• Instructions to follow:
Put all the records below into a numbered list, one line per item, leaving out any blank lines.

═════ Input material

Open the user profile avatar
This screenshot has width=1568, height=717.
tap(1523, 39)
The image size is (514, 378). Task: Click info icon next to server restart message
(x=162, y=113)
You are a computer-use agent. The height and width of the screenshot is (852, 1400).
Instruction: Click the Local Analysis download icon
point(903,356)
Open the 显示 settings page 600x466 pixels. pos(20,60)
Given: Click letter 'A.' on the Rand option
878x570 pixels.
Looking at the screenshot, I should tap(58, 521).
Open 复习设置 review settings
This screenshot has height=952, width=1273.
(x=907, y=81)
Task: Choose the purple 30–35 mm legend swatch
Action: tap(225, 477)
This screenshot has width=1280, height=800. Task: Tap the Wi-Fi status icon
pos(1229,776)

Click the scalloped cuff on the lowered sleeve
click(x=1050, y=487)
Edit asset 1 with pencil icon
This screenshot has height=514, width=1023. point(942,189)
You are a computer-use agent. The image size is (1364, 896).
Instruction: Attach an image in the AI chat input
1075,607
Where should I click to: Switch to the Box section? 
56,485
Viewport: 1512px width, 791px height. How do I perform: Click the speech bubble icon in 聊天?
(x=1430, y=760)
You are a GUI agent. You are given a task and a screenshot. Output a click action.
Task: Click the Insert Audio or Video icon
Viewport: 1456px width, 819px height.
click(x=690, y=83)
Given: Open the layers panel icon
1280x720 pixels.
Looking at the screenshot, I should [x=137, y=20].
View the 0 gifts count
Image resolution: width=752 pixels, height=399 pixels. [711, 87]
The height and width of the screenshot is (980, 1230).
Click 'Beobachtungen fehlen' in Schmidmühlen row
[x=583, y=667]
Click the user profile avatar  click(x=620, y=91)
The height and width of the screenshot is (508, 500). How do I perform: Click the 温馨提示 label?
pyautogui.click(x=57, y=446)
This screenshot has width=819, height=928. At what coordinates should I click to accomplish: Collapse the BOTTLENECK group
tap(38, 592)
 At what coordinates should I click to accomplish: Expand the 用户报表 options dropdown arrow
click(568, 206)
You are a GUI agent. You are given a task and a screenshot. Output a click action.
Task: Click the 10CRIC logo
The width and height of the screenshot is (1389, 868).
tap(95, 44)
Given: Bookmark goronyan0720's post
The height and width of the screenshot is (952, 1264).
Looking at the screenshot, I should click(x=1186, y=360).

══════════

• Exercise answer:
1. Open the user profile avatar
2. This screenshot has width=1568, height=717.
3. tap(1523, 39)
4. The image size is (514, 378). Task: Click info icon next to server restart message
5. (x=162, y=113)
6. You are a computer-use agent. The height and width of the screenshot is (852, 1400).
7. Instruction: Click the Local Analysis download icon
8. point(903,356)
9. Open the 显示 settings page 600x466 pixels. pos(20,60)
10. Given: Click letter 'A.' on the Rand option
11. 878x570 pixels.
12. Looking at the screenshot, I should tap(58, 521).
13. Open 复习设置 review settings
14. This screenshot has height=952, width=1273.
15. (x=907, y=81)
16. Task: Choose the purple 30–35 mm legend swatch
17. Action: tap(225, 477)
18. This screenshot has width=1280, height=800. Task: Tap the Wi-Fi status icon
19. pos(1229,776)
20. Click the scalloped cuff on the lowered sleeve
21. click(x=1050, y=487)
22. Edit asset 1 with pencil icon
23. This screenshot has height=514, width=1023. point(942,189)
24. You are a computer-use agent. The image size is (1364, 896).
25. Instruction: Attach an image in the AI chat input
26. 1075,607
27. Where should I click to: Switch to the Box section? 
28. 56,485
29. Viewport: 1512px width, 791px height. How do I perform: Click the speech bubble icon in 聊天?
30. (x=1430, y=760)
31. You are a GUI agent. You are given a task and a screenshot. Output a click action.
32. Task: Click the Insert Audio or Video icon
33. Viewport: 1456px width, 819px height.
34. click(x=690, y=83)
35. Given: Open the layers panel icon
36. 1280x720 pixels.
37. Looking at the screenshot, I should [x=137, y=20].
38. View the 0 gifts count
39. Image resolution: width=752 pixels, height=399 pixels. [711, 87]
40. The height and width of the screenshot is (980, 1230).
41. Click 'Beobachtungen fehlen' in Schmidmühlen row
42. [x=583, y=667]
43. Click the user profile avatar  click(x=620, y=91)
44. The height and width of the screenshot is (508, 500). How do I perform: Click the 温馨提示 label?
45. pyautogui.click(x=57, y=446)
46. This screenshot has width=819, height=928. At what coordinates should I click to accomplish: Collapse the BOTTLENECK group
47. tap(38, 592)
48.  At what coordinates should I click to accomplish: Expand the 用户报表 options dropdown arrow
49. click(568, 206)
50. You are a GUI agent. You are given a task and a screenshot. Output a click action.
51. Task: Click the 10CRIC logo
52. The width and height of the screenshot is (1389, 868).
53. tap(95, 44)
54. Given: Bookmark goronyan0720's post
55. The height and width of the screenshot is (952, 1264).
56. Looking at the screenshot, I should click(x=1186, y=360).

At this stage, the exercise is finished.